**The request**
Repeat the data below word for word, from the line containing "Click the HDMI" to the line containing "Action: [116, 687]", including both of those lines.

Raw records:
━━━━
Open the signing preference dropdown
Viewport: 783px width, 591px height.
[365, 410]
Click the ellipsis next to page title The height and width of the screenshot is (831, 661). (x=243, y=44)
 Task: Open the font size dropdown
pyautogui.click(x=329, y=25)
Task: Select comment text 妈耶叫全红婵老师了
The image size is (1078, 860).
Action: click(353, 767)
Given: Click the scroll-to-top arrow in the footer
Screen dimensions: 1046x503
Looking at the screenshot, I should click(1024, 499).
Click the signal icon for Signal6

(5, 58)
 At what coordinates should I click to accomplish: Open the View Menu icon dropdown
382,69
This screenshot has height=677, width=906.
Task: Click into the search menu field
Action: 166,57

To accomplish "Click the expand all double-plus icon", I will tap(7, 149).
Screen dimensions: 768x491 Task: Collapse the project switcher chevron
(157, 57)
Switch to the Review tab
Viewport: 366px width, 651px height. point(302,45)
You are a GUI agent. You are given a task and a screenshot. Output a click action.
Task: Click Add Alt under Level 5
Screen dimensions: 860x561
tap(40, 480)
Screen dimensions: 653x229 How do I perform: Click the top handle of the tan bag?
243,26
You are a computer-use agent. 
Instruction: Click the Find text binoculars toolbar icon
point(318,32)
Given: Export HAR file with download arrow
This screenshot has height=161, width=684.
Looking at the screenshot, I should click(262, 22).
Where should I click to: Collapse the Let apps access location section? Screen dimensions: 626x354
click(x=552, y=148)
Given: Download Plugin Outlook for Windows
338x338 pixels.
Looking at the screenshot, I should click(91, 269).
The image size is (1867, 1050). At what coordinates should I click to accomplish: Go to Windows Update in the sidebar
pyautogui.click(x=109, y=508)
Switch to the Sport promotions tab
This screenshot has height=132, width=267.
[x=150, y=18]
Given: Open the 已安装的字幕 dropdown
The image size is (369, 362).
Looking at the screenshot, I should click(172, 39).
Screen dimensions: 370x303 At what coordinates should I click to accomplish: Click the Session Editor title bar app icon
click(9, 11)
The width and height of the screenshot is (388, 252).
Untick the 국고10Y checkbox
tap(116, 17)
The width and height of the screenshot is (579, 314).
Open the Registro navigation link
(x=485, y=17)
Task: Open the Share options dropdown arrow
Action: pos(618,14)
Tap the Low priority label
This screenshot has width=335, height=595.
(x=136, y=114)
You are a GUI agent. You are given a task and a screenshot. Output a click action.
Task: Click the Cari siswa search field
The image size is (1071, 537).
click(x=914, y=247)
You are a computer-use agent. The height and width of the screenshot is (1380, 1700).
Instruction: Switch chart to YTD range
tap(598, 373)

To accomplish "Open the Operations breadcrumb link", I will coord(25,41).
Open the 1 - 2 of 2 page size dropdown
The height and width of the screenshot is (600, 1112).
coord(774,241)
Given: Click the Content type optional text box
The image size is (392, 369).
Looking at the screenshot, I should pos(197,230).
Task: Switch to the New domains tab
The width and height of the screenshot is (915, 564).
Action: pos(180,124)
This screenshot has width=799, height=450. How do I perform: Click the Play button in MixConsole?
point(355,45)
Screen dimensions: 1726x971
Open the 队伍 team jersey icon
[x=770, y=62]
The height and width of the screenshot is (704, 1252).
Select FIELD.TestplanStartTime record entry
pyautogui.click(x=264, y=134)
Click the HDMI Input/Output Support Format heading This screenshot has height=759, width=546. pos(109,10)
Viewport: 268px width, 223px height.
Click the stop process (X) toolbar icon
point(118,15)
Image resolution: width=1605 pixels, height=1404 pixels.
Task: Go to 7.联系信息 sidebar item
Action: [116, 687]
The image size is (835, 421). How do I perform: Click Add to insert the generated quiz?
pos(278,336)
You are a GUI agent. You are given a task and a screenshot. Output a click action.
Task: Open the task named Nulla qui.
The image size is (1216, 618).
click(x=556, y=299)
━━━━
**Written answer**
Click the HDMI Input/Output Support Format heading This screenshot has height=759, width=546. pos(109,10)
Viewport: 268px width, 223px height.
Click the stop process (X) toolbar icon
point(118,15)
Image resolution: width=1605 pixels, height=1404 pixels.
Task: Go to 7.联系信息 sidebar item
Action: [116, 687]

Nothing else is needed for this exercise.